Given exercise: Turn the lines below into a JSON list of strings, one string per line, with blank lines left out. Leave the pictures out of your answer.

+-------+

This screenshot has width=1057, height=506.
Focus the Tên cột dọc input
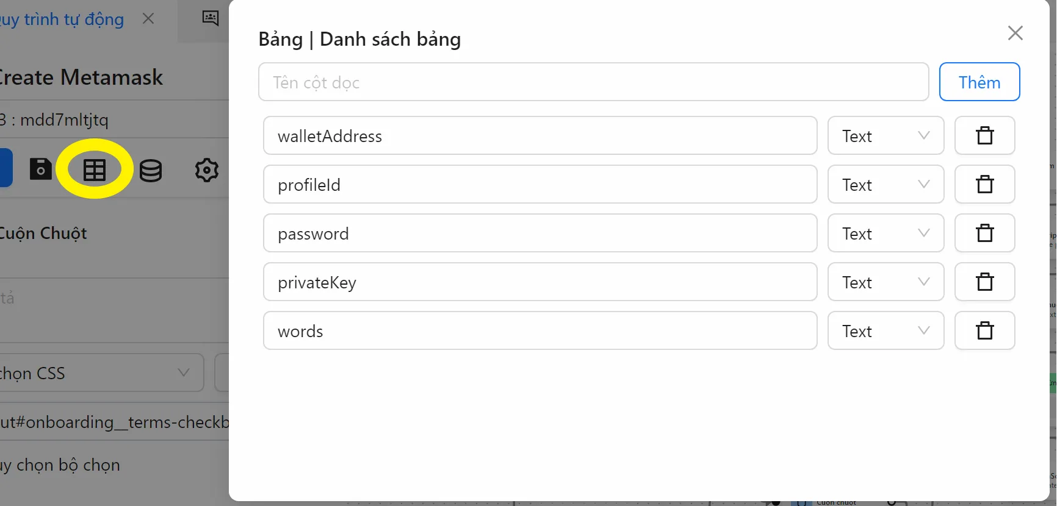click(593, 82)
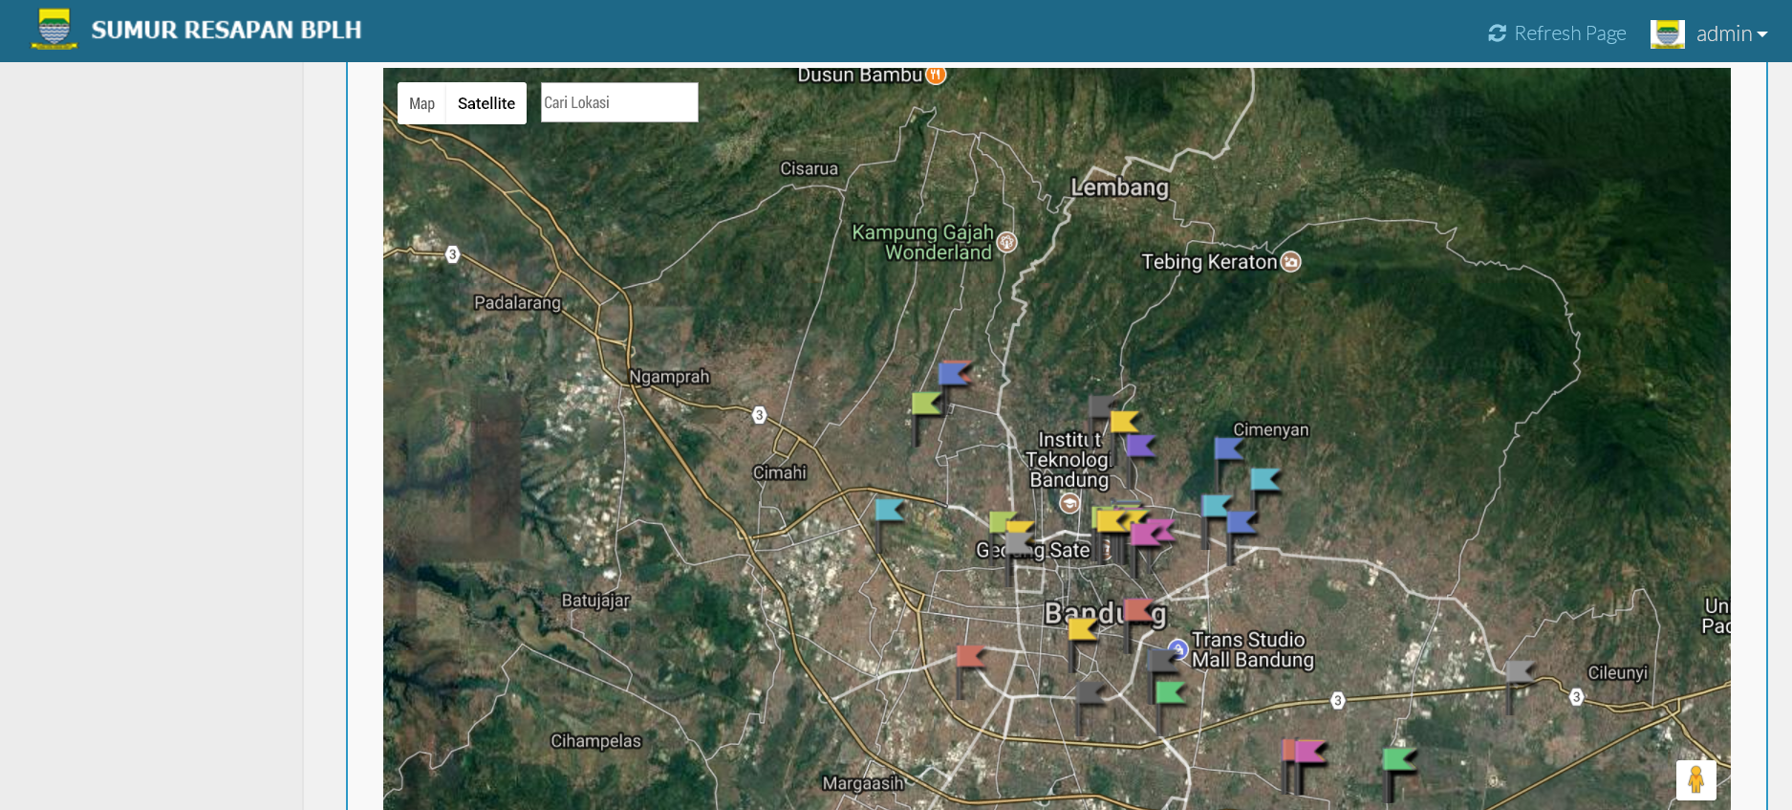This screenshot has width=1792, height=810.
Task: Select the cyan flag east of Cimahi
Action: (x=889, y=510)
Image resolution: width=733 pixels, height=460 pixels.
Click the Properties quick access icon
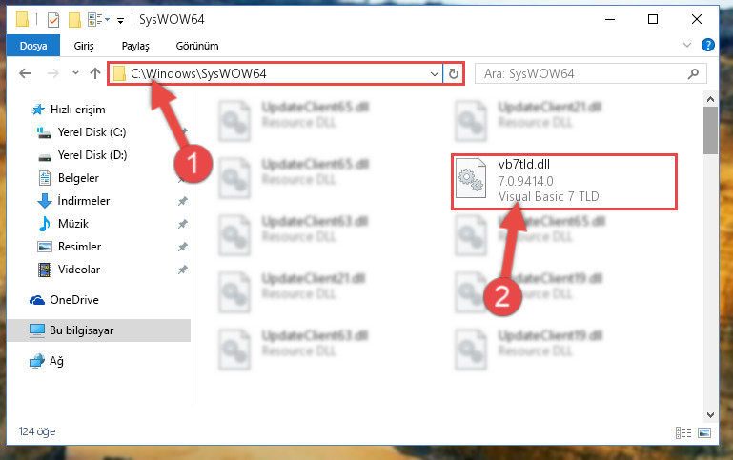tap(53, 20)
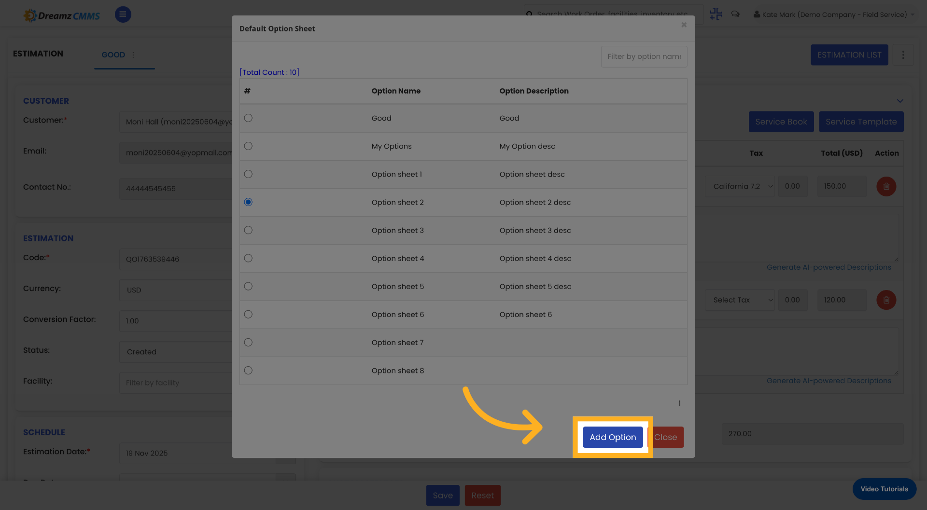Open the blue hamburger menu icon

123,14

+-------+

Exercise answer:
[
  "This screenshot has width=1057, height=506.",
  "Focus the Tên cột dọc input",
  "click(593, 82)",
  "This screenshot has width=1792, height=810.",
  "Task: Select the cyan flag east of Cimahi",
  "Action: (x=889, y=510)",
  "Image resolution: width=733 pixels, height=460 pixels.",
  "Click the Properties quick access icon",
  "tap(53, 20)",
  "Open the blue hamburger menu icon",
  "123,14"
]